NEW YORK, NY.- The Smithsonians National Museum of the American Indian opens a 20-panel banner exhibition, "IndiVisible: African-Native American Lives in the Americas" focusing on the seldom-viewed history and complex lives of people of dual African American and Native American ancestry. Through the themes of policy, community, creative resistance and lifestyles, the exhibition includes stories of cultural integration and the struggle to define and preserve identity. The exhibition will be on view from Nov. 10 through May 31, 2010, in the second-floor Sealaska Gallery.
The exhibition addresses the racially motivated laws that have been forced upon Native, African American and mixed-heritage peoples since the time of Christopher Columbus. Since pre-colonial times, Native and African American peoples have built strong communities through intermarriage, unified efforts to preserve their land and by taking part in creative resistance. These communities developed constructive survival strategies over time, and several have regained economic sustainability through gaming in the 1980s. The daily cultural practices that define the African-Native American experience through food, language, writing, music, dance and the visual arts, will also be highlighted in the exhibition.
A 10-minute media piece is featured with interviews obtained during research and work on the exhibition with tribal communities across North America. Site work was conducted in Mashpee, Mass., with the Mashpee Wampanoag community, in Los Angeles with the Creek and Garifuna communities, with the Cherokee Nation in Tahlequah, Okla., and at the Tutelo Homecoming Festival in Ithaca, N.Y., which welcomed the Cayuga, Tutelo and Saponi Indian Nations.
The topic of African-Native Americans is one that touches a great number of individuals through family histories, tribal histories and personal identities, said Kevin Gover (Pawnee), director of the museum. We find commonalities in our shared past of genocide and in the alienation from our ancestral homelands, and it acknowledges the strength and resilience we recognize in one another today.
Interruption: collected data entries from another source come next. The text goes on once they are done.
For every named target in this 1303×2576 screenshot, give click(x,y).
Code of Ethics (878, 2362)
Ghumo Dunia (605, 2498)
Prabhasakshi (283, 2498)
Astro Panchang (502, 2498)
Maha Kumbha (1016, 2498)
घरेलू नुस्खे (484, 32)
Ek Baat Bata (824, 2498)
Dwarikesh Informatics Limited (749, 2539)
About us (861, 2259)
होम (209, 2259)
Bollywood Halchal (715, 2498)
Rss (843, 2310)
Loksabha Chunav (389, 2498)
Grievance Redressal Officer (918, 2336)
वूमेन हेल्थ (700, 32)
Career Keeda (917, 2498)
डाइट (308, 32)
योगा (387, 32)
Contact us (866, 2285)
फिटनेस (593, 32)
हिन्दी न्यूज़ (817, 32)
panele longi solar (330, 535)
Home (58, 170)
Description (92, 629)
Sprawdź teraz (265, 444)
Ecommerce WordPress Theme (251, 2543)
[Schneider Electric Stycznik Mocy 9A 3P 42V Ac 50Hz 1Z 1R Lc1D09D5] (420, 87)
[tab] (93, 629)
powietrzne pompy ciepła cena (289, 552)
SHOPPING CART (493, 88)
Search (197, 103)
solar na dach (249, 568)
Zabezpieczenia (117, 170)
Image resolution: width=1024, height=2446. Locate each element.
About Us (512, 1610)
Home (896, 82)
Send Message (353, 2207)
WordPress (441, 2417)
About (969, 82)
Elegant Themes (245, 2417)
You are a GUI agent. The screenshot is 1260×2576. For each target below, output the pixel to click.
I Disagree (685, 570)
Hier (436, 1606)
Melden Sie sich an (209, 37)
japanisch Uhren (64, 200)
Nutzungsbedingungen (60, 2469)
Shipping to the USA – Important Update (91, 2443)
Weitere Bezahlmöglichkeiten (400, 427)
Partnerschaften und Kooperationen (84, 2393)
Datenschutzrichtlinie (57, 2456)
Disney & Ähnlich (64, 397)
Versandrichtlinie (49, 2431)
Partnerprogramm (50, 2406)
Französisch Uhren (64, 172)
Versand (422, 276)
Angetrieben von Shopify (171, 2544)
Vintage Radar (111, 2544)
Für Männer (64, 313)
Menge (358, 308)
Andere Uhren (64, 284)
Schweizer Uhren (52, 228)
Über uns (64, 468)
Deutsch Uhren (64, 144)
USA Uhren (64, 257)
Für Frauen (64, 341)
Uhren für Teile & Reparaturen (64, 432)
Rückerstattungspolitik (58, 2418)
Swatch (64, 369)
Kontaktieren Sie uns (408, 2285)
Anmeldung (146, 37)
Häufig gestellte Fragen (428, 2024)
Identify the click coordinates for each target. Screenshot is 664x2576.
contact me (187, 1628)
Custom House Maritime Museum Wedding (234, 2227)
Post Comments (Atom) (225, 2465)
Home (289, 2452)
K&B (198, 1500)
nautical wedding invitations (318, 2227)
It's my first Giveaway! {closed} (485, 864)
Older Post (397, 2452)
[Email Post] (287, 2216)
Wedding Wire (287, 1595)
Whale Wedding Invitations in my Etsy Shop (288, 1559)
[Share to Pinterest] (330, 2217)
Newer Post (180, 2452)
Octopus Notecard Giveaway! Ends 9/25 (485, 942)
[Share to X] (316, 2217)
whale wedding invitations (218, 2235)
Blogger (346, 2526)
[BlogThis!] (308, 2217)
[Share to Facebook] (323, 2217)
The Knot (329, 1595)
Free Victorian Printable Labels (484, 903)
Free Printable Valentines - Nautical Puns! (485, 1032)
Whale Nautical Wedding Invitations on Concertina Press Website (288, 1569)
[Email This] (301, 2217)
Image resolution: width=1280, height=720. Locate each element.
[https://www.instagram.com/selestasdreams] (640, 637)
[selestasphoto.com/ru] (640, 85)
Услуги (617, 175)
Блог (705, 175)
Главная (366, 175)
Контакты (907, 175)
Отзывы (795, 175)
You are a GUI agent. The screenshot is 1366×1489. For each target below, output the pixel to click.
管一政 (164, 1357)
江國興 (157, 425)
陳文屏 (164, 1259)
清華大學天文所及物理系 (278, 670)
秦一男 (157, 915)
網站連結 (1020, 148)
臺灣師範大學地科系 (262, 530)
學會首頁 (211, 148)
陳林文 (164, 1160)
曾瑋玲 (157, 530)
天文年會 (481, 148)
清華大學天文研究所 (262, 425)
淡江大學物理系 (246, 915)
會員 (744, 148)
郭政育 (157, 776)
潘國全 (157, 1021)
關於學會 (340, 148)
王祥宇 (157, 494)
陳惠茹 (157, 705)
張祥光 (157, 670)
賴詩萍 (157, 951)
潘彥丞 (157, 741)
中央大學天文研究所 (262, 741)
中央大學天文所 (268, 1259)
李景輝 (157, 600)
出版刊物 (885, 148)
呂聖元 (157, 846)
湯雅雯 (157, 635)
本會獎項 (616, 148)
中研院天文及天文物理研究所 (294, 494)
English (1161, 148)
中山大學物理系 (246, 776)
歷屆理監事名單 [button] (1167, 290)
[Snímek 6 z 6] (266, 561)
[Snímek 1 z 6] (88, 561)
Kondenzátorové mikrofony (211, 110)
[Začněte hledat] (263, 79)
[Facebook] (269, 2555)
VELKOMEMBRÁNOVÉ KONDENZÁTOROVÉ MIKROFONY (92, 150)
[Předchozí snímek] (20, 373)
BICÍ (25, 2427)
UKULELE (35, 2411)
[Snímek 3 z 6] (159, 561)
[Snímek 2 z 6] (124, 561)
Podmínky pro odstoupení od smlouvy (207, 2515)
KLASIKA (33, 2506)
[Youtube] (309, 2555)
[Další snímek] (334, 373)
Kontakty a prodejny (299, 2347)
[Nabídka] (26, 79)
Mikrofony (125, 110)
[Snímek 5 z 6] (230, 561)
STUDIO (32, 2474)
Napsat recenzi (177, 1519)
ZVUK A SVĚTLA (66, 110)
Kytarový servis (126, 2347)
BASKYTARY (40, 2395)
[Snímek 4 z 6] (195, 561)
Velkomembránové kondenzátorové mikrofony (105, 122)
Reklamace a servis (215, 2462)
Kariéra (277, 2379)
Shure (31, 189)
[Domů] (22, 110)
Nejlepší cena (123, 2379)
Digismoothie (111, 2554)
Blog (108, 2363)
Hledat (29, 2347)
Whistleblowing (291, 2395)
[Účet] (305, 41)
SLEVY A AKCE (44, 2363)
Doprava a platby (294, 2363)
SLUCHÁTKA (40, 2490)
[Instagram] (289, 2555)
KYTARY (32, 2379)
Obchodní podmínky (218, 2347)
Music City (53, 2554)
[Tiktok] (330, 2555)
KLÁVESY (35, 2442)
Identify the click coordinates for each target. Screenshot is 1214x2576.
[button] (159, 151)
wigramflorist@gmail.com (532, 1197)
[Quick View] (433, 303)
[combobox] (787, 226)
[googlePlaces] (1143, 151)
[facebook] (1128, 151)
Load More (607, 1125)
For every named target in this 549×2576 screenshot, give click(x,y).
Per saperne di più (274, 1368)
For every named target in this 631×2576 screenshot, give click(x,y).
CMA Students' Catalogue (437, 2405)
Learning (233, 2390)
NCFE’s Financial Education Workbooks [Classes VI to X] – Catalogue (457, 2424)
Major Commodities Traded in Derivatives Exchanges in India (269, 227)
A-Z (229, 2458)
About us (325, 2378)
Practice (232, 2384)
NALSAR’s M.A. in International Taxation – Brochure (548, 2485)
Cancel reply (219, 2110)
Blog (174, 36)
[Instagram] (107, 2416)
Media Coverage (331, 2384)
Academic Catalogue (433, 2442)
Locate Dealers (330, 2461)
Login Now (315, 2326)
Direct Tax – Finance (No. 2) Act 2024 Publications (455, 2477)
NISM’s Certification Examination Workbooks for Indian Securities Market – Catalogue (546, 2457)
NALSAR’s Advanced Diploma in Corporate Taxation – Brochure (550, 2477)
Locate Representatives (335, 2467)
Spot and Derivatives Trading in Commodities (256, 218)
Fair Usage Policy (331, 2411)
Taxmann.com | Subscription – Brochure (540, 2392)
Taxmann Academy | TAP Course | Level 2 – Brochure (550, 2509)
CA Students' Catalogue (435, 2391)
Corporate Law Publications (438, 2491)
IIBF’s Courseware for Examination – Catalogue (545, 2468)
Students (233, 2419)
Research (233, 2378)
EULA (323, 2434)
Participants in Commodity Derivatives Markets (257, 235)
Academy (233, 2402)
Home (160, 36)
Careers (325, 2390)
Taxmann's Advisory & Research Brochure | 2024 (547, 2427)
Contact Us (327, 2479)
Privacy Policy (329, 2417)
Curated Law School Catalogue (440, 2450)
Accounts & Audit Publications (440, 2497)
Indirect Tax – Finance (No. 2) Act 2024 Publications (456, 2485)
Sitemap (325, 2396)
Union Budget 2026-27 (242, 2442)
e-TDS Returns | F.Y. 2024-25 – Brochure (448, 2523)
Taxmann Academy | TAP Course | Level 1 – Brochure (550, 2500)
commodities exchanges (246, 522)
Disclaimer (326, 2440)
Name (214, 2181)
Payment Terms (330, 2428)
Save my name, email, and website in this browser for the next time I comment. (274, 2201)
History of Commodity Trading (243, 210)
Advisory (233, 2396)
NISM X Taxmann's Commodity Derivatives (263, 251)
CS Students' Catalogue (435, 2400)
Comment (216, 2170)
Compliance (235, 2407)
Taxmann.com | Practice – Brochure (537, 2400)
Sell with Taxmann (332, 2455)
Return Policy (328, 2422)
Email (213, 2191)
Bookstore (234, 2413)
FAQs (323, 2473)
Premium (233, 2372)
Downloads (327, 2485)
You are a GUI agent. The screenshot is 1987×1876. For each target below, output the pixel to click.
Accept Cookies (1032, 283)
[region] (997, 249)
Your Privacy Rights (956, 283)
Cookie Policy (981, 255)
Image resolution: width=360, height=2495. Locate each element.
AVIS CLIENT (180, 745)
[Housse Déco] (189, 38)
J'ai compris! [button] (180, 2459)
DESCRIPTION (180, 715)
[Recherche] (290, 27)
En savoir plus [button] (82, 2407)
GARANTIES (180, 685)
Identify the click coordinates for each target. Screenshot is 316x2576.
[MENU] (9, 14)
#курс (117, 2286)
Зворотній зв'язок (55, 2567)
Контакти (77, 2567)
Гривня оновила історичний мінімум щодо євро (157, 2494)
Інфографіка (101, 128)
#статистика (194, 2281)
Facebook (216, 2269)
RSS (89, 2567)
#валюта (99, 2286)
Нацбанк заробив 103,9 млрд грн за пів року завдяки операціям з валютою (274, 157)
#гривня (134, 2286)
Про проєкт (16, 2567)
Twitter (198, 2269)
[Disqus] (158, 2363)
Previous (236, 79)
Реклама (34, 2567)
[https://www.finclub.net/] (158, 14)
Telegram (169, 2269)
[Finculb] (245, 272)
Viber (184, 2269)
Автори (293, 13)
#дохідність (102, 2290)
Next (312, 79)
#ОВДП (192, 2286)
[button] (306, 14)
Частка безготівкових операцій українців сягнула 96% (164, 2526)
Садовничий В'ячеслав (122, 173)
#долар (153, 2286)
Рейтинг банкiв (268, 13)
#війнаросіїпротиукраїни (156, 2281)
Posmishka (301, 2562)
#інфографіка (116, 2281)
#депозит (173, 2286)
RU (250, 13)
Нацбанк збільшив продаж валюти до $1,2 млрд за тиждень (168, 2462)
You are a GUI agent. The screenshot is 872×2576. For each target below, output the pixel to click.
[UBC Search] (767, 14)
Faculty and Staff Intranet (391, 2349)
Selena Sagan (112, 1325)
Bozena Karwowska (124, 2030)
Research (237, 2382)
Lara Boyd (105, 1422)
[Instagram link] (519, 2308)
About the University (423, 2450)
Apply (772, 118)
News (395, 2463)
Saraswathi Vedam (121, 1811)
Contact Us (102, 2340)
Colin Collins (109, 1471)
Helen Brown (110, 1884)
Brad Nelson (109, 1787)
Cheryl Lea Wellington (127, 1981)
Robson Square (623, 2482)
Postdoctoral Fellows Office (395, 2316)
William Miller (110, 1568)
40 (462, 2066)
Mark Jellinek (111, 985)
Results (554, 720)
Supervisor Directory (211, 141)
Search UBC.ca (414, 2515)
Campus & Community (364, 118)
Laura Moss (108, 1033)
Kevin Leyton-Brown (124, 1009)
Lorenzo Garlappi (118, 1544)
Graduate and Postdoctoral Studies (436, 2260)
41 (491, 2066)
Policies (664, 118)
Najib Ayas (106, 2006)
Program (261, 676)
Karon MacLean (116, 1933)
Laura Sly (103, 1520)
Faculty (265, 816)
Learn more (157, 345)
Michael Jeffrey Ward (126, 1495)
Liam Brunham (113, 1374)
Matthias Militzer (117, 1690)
The National Museum of African American History and Culture is proud to have contributed to this important and thoughtful exhibition, said museum director Lonnie Bunch. African American oral tradition is full of stories about Black Indians, with many black families claiming Indian blood. However, there have been few scholarly treatments of this subject which, in the end, expresses the basic human desire of belonging.
The exhibition was curated by leading scholars, educators and community leaders, including Gabrielle Tayac (Piscataway), Robert Keith Collins (African-Choctaw descent), Angela Gonzales (Hopi), Judy Kertèsz, Penny Gamble-Williams (Chappaquiddick Wampanoag) and Thunder Williams (Afro-Carib).